From: Grygorii Strashko <grygorii.strashko@ti.com>
To: "Rafael J. Wysocki" <rjw@rjwysocki.net>,
Alan Stern <stern@rowland.harvard.edu>
Cc: Thierry Reding <thierry.reding@gmail.com>,
Greg Kroah-Hartman <gregkh@linuxfoundation.org>,
"Rafael J. Wysocki" <rafael.j.wysocki@intel.com>,
Tomeu Vizoso <tomeu.vizoso@collabora.com>,
linux-pm@vger.kernel.org, linux-kernel@vger.kernel.org
Subject: Re: [PATCH] driver core: Ensure proper suspend/resume ordering
Date: Wed, 16 Sep 2015 16:39:59 +0300 [thread overview]
Message-ID: <55F9712F.1030305@ti.com> (raw)

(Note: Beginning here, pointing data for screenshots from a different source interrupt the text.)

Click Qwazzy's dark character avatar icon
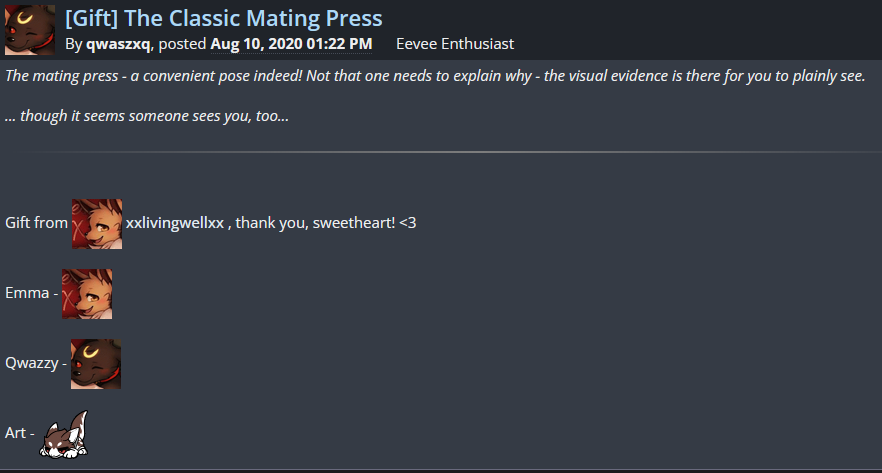 pyautogui.click(x=96, y=364)
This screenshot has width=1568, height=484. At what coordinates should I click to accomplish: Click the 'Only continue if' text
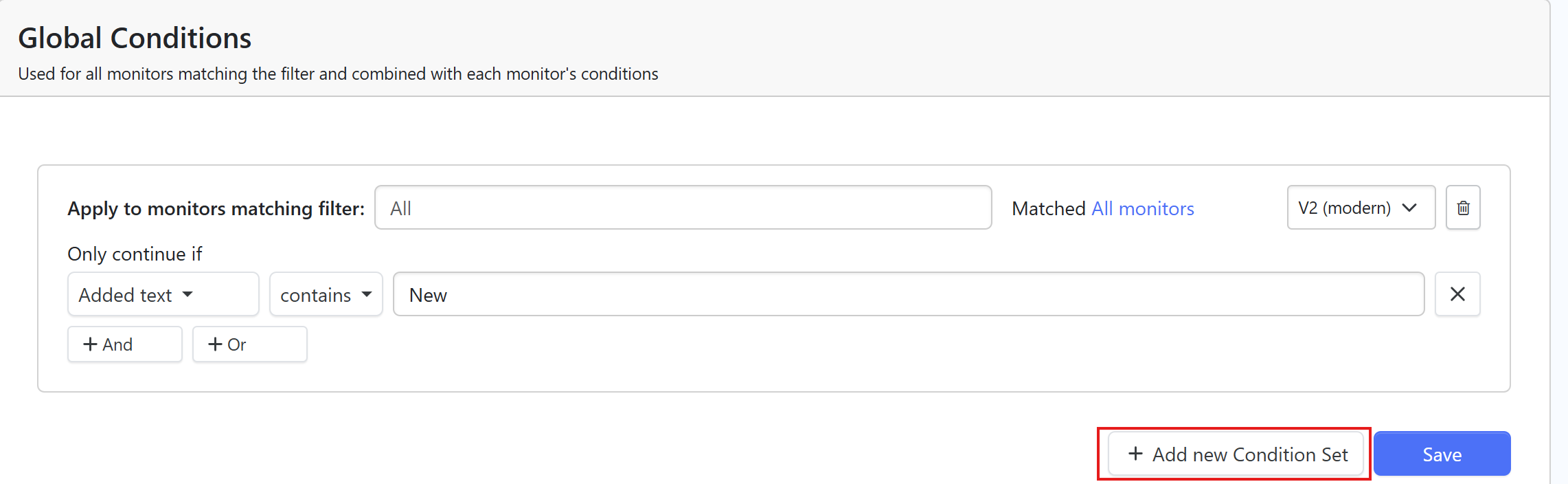click(135, 254)
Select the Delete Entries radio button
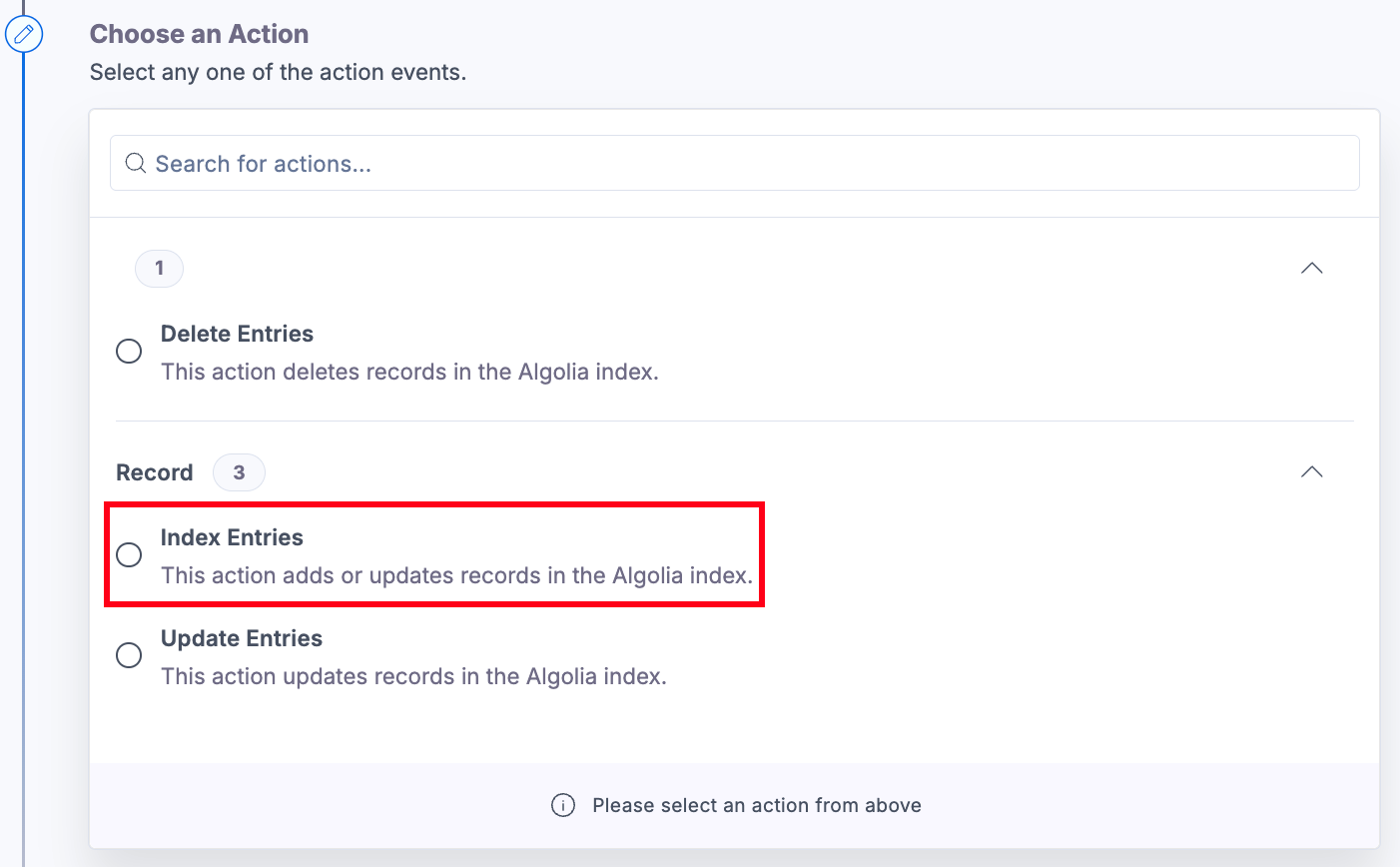This screenshot has width=1400, height=867. click(129, 351)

In-Reply-To: <5347923.qphJvWEeRm@vostro.rjw.lan>
Hi Thierry, Alan, Rafael,
On 09/12/2015 01:28 AM, Rafael J. Wysocki wrote:
> On Friday, September 11, 2015 03:01:14 PM Alan Stern wrote:
>> On Fri, 11 Sep 2015, Thierry Reding wrote:
>>
>>> On Fri, Sep 11, 2015 at 12:08:02AM +0200, Rafael J. Wysocki wrote:
>>>> On Thursday, September 10, 2015 12:19:03 PM Thierry Reding wrote:
>>>>> From: Thierry Reding <treding@nvidia.com>
>>>>>
>>>>> Deferred probe can lead to strange situations where a device that is a
>>>>> dependency for others will be moved to the end of the dpm_list. At the
>>>>> same time the dependers may not be moved because at the time they will
>>>>> be probed the dependee may already have been successfully reprobed and
>>>>> they will not have to defer the probe themselves.
>>>>
>>>> So there's a bug in the implementation of deferred probing IMO.
>>>
>>> Well, yeah. The root problem here is that we don't have dependency
>>> information and deferred probing is supposed to fix that. It does so
>>> fairly well, but it breaks in this particular case.

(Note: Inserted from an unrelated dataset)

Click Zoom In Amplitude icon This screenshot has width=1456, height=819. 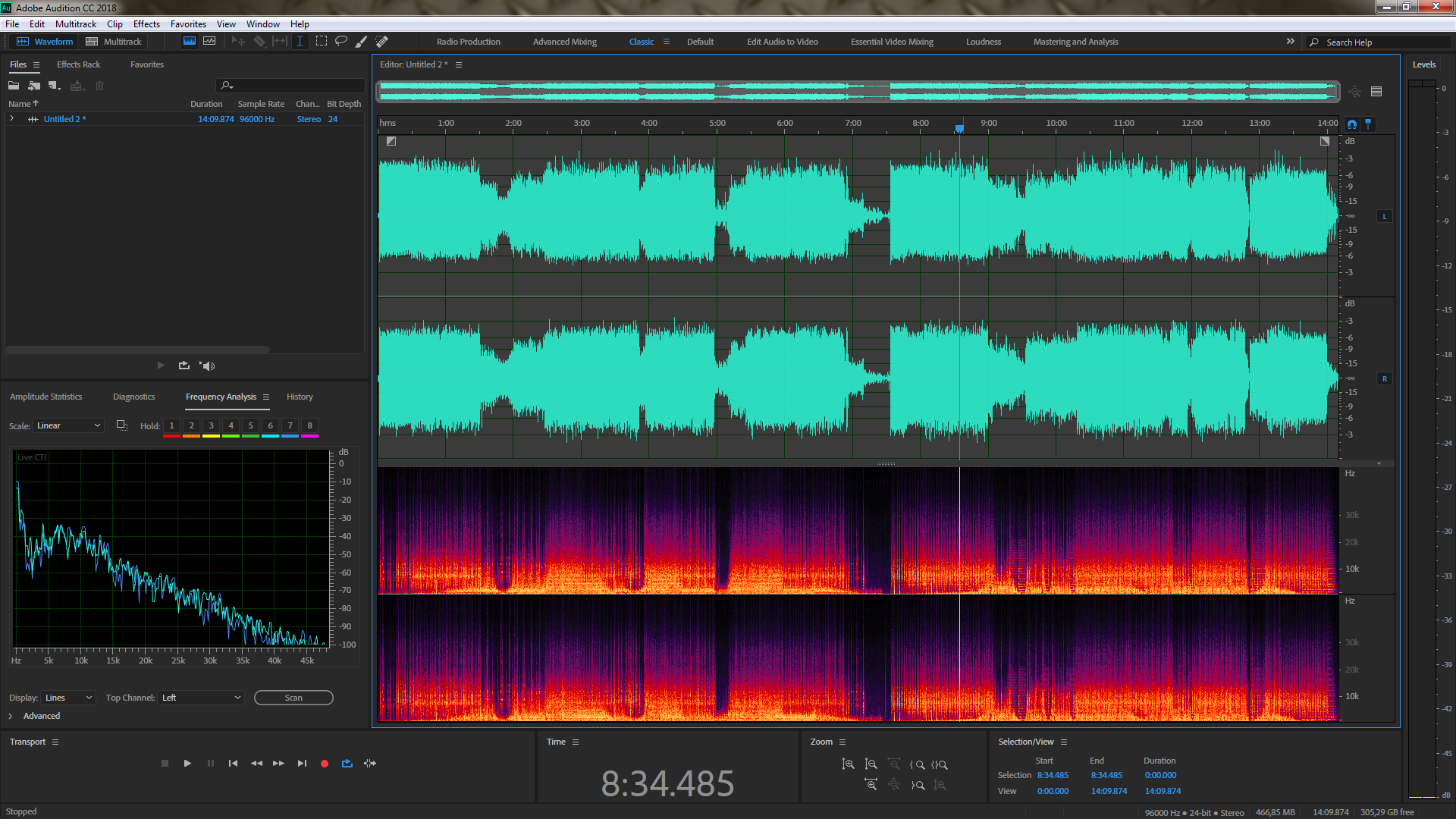tap(848, 764)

Actually this is the old problem and deferred probing just makes it more
reproducible.
Lets say, we have device P-producer and device C-consumer.
- devices are created/registered in the following order (It doesn't matter
how they are created - dt, platform,..)
-- device C created
-- device P created
- devices probing order (legacy probing order depends on Makefiles and
initcalls - no deferred probing)
-- device P probed
-- device C probed
- suspend order
-- device P suspended
-- device C suspended (ops, device C may still need device P)
To W/A such issues:
- driver's suspend code can be shifted between suspend layers (from
.suspend() to .suspend_noirq(), for example)
- device's registration order can be changed manually in DT or platform code
- can play with initcalls
May be it was enough before, but now it's not :(, simply because, now
there are much more generic/common frameworks in Kernel:
gpio, regulators, dma ++ clk, syscon, phy, extcon, component, display framework..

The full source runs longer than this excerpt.